Is there no way except disabling Two-factor authentication feature of an account for testing?

The idea is simple!

Don't worry, your test code can do it.

You can implement the program that computes the Authenticator code inside test program, easily.

It's like putting an "authenticator" mobile app in the test program.

How to compute 2FA code?

I wrote two sample codes. One is C # and the other is Java.

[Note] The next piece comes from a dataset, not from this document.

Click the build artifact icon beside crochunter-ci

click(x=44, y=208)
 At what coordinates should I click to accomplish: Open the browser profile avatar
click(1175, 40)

In C#, you can compute 2FA code with the library "otp.net -&nbspThis website is for sale! -&nbspotp Resources and Information.".

using OtpNet;

var otpKeyStr = "6jm7n6xwitpjooh7ihewyyzeux7aqmw2"; // <- this 2FA secret key.

var otpKeyBytes = Base32Encoding.ToBytes(otpKeyStr);

var totp = new Totp(otpKeyBytes);

var twoFactorCode = totp.ComputeTotp(); // <- got 2FA coed at this time!

In Java, you can compute 2FA code with the library "aerogear-otp-java".

import org.jboss.aerogear.security.otp.Totp;

...

String otpKeyStr = "6jm7n6xwitpjooh7ihewyyzeux7aqmw2"; // <- this 2FA secret key.

Totp totp = new Totp(otpKeyStr);

String twoFactorCode = totp.now(); // <- got 2FA coed at this time!

I am grateful to the contributors of those libraries.

Full set of sample code by C#

You can get a full set of C# sample code from the following GitHub repository.

sample-by-jsakamoto/Selenium-E2ETest-for-OTP2FAAuth

movie

This repository also include the sample web site app for test target.

The sample web site app is also provided as a Docker image in following repository.

Docker Hub

Conclusion

There is no need to be afraid of Selenium online training End-to-End testing of 2FA website.

You can easily implement the test program that getting 2FA code inside itself with very usefull libraris.